Creo que no tiene nombre la casa. Antes de marcharme me encargaré de tenerle al menos un apodo.

miércoles, 4 de julio de 2007

Capitulo VIII. De Anna y las luces en su piel

Bueno… se me está yendo la mano con esto. Demasiada teoría y me interrumpo de golpe con el teléfono. Anna quiere que nos veamos en un rato, de nuevo. Así será porque yo también quiero. No pienso de más en esta historia paralela porque no es necesario, pero hacer un stop sí se hace necesario porque más allá de destapar todas esas cosas que teóricamente me devoran también está eso que me pasa por la cabeza. Hablo de elipsis como quien las conoce, como quien las manipula, como quien se hace cargo de lo que sabe. No es cierto. Es la ignorancia la que da fuerza a este ser para hacer el ridículo exponiendo su punto de vista.

La cita es en el Chorro de Quevedo y no me puedo negar simplemente porque no quiero. No hay necesidad ni orden de ningún tipo mientras cuento los sucesos porque bueno, no hay realmente una línea.

Nos vimos hace días ya por primera vez después de la noche del bar, y ese día la luz se enfrió un poco de más en Bogotá. Digamos que se hizo más densa pero menos fuerte, y mientras atravesaba débilmente las botellas de colores que adornaban el bar de La Candelaria su espectro se hizo distinto para tocarle la piel. Yo mismo me vi distinto ante ella, lo sé, y ridículamente joven. Así es siempre. La brecha generacional, los razonamientos de edades, ella que se lanza al vacío agarrada de su Malboro y yo que salto tras ella sin pensarlo de más; después de un rato de miradas tontas hablamos de otras cosas que nos unan en vez de separarnos.

¿Qué distancia hay realmente entre un hombre y una mujer que no se conocen? ¿Hay más distancia que entre aquellos que se conocen? No lo sé. Se hace difícil de razonar porque cuando encontrás una nena que se abre paso entre tus memorias y las usa como propias, una nena que se hace con tus palabras y las usa como suyas… entonces entendés que esos lazos que se crean en años con algunas personas también se crean de la nada con otras. No hablo de amores a primera vista, no hablo de causas perdidas sin razón aparente, hablo de esa extraña química que une este cuerpo torpe con otro.

Llega un descubrimiento, algo que completa el círculo. Tras la fachada hay un poco más que incita a conocer. No solo es divertida. Eso es todo un merito, claro. Pintáte la cara bonita y después… si no hay nada más simplemente doy marcha atrás. Pero si encuentro una luz, algo que te ilumine el rostro un poco más que este sol deficiente de tarde lluviosa, entonces a lo mejor acepto el riesgo de mostrarte más que mi fachada. Es un juego tonto, quién cae primero, quién cede. No me importa ceder siempre y cuando adivine esa chispa de grandeza, esa tentativa de divinidad, de unidad y autenticidad que solo una nena de verdad tiene.

□ □ □

▶ [EJERCICIO]: En el fragmento elegido, ¿en qué lugar es la cita con Anna?

▶ [MATERIAL]:
□ □ □

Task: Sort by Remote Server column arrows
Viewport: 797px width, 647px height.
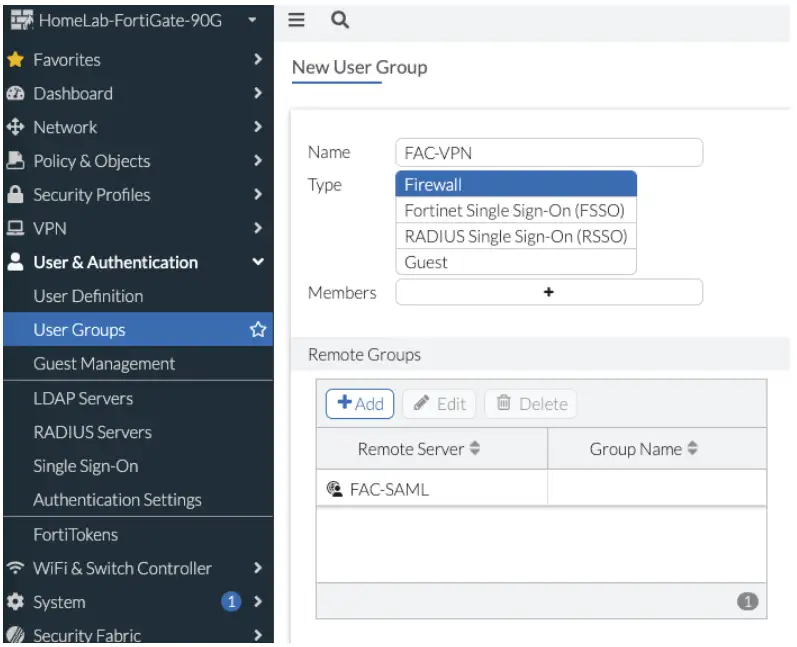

□ □ □

▶ [SOLUCIÓN]: En el Chorro de Quevedo.